W&S-3: What does the project requirement of “NOT a generating unit whose costs are being recovered through rates regulated by Illinois or other state(s)” mean?

This provision is set forth in the Illinois Power Agency (“IPA”) Act, Section 1-75(c)(1)(J), with renewable energy credits from generating units “whose costs are being recovered through rates regulated by this State or any other state or states on or after January 1, 2017” being ineligible for Illinois RPS compliance. Primarily, the IPA believes that this requirement was intended to ensure that RECs from rate-based projects approved by a state’s public utilities commission are not eligible to be used to satisfy the Illinois RPS, and thus is generally not intended to encompass off-take agreements, power purchase agreements, or the wholesale sales of energy, unless those transactions were expressly approved by the state’s public utilities commission or other relevant regulatory authority in a proceeding to set regulated utility rates.

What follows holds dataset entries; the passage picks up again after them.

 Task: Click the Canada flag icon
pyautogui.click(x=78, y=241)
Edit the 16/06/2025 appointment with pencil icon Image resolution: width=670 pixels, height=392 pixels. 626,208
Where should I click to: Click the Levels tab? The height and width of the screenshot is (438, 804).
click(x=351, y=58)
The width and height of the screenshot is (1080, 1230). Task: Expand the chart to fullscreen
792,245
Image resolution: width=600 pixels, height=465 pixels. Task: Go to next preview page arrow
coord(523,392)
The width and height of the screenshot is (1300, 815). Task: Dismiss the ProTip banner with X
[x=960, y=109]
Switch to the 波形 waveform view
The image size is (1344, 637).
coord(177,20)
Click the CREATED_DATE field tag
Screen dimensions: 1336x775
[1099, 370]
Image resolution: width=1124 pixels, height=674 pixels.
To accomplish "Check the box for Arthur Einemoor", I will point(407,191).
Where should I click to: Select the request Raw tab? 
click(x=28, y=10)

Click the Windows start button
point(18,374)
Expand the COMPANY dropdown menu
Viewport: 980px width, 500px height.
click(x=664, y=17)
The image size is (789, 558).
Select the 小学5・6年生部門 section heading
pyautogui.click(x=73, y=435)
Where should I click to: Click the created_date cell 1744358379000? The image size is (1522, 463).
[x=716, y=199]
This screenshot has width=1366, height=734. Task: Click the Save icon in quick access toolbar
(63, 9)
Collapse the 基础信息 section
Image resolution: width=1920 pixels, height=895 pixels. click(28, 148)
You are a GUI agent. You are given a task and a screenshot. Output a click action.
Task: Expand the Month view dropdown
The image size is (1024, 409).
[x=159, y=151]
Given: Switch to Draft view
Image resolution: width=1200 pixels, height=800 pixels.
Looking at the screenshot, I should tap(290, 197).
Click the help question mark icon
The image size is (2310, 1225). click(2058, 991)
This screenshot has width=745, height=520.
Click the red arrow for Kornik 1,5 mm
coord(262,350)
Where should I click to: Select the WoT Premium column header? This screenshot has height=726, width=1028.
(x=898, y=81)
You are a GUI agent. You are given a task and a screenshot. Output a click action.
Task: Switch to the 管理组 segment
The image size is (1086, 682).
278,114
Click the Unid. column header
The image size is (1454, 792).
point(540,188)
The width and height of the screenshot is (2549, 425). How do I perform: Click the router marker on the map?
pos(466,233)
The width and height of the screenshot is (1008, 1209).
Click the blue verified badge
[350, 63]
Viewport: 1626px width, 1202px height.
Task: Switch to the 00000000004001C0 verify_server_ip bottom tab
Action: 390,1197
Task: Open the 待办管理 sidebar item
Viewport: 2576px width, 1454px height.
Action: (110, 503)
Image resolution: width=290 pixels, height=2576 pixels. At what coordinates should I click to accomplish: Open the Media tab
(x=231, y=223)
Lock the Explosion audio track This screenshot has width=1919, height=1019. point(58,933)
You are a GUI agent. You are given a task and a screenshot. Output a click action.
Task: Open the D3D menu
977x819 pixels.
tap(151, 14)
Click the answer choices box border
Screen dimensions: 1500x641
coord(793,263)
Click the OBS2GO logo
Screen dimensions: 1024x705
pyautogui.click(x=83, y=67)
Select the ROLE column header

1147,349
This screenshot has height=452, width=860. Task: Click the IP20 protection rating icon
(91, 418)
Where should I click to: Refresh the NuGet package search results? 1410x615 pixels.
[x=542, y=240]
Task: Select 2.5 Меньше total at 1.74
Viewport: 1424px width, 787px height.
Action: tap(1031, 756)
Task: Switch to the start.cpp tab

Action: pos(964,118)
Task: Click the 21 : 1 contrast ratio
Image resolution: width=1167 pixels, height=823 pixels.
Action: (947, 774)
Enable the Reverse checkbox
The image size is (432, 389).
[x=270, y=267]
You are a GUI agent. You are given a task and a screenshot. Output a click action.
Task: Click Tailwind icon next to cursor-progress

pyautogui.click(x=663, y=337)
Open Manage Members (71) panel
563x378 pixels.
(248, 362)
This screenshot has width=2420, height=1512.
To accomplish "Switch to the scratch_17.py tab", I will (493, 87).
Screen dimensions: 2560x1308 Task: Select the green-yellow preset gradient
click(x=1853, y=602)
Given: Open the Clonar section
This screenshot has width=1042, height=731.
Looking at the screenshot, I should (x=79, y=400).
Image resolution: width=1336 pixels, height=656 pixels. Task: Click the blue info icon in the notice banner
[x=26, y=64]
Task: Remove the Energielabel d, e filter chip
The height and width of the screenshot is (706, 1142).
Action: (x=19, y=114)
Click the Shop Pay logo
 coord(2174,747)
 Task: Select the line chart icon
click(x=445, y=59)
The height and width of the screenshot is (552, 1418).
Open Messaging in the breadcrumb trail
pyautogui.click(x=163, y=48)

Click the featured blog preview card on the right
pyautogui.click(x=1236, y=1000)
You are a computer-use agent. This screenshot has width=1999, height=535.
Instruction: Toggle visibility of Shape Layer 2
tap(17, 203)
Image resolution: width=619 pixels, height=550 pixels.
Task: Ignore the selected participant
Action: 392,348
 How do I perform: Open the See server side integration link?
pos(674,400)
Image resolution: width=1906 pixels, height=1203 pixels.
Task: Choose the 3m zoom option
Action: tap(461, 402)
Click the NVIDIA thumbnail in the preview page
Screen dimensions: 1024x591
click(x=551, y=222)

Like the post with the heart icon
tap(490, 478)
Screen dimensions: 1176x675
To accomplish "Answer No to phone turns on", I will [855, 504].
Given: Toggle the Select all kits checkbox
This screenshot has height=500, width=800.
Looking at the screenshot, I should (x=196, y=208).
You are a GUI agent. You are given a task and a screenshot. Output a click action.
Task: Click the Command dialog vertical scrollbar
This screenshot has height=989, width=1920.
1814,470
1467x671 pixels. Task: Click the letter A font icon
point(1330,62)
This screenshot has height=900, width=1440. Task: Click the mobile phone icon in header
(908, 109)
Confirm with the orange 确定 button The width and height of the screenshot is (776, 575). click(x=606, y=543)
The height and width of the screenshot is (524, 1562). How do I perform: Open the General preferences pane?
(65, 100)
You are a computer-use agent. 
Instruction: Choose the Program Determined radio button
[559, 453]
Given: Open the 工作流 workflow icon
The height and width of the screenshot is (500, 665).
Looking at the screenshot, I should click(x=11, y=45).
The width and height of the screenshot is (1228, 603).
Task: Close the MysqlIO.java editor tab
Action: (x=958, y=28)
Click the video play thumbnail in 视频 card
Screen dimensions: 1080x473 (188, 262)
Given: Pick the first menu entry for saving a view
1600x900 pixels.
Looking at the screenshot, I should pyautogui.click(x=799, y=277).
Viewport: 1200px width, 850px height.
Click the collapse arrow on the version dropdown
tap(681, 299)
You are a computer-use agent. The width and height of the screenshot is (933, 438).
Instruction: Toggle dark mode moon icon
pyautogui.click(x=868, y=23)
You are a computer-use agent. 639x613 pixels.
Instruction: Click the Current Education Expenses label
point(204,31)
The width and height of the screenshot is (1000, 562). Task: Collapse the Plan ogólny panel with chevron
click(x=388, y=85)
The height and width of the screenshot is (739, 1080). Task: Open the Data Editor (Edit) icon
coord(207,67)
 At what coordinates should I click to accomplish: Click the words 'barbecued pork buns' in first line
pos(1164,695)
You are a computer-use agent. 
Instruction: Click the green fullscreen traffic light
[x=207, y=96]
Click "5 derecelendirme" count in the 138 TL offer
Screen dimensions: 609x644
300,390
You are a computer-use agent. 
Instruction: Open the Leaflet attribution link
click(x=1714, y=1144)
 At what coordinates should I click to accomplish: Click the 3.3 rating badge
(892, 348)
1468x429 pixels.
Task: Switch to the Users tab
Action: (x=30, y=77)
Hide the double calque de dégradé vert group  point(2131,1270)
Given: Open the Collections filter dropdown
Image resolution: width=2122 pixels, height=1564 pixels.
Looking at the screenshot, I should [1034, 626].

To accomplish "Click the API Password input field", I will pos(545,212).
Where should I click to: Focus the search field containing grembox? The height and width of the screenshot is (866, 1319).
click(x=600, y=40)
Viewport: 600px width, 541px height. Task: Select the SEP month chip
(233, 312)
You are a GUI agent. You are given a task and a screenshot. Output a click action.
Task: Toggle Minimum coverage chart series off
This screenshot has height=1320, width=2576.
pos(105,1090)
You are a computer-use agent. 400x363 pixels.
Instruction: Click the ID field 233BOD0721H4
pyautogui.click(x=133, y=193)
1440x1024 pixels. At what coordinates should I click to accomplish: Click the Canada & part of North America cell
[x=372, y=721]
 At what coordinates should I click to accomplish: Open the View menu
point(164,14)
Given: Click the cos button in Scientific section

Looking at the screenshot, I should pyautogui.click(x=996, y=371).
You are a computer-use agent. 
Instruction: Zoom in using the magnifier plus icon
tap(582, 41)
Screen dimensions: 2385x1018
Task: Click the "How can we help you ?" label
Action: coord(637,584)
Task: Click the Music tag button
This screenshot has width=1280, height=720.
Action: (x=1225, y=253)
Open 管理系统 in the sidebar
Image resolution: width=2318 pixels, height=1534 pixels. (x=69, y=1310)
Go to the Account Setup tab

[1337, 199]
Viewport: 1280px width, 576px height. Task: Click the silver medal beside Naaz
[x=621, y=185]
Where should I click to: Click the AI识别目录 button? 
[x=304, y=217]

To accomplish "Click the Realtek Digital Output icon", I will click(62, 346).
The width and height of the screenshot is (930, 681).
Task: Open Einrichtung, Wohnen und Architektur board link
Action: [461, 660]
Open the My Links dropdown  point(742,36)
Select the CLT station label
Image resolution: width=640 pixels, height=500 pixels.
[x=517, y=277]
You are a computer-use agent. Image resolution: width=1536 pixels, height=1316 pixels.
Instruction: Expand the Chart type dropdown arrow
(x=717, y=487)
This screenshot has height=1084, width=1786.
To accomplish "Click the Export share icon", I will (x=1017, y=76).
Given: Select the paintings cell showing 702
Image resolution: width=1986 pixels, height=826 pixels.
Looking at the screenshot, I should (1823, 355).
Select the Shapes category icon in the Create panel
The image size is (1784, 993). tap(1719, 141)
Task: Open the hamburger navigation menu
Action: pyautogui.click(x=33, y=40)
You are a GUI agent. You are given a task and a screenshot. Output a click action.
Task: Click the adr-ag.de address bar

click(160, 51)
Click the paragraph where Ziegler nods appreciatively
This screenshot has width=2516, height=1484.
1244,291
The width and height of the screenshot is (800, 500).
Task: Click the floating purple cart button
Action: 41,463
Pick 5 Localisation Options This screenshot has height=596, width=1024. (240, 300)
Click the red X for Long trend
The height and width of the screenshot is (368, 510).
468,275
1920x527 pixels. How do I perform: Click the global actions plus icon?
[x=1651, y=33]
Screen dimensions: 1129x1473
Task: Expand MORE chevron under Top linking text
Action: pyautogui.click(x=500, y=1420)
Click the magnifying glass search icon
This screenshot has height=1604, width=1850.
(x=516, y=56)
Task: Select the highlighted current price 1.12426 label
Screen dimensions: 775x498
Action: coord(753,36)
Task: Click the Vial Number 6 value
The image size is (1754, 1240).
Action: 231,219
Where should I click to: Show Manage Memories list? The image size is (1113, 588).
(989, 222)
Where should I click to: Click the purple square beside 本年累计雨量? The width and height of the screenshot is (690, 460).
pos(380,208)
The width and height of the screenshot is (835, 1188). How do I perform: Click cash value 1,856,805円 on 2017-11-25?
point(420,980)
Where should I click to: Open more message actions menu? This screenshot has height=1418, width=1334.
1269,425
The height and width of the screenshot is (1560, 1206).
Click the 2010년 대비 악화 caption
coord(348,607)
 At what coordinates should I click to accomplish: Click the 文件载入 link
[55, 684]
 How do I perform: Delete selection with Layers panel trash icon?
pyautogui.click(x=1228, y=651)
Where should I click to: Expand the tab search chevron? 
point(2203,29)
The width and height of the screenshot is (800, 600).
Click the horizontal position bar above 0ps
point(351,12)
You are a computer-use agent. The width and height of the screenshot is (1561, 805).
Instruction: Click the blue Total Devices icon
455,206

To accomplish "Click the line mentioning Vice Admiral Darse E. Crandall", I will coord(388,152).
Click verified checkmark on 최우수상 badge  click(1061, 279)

However, a final interpretation of this language is not being offered through this RFP process; further detail around the determination of whether a generating unit’s “costs are being recovered through” regulated “rates” will be included in the IPA’s long-term renewable resources plan, and any final determinations about the scope of projects included in that prohibition will be subject to final determination by the Illinois Commerce Commission in its Order regarding the IPA’s proposed plan.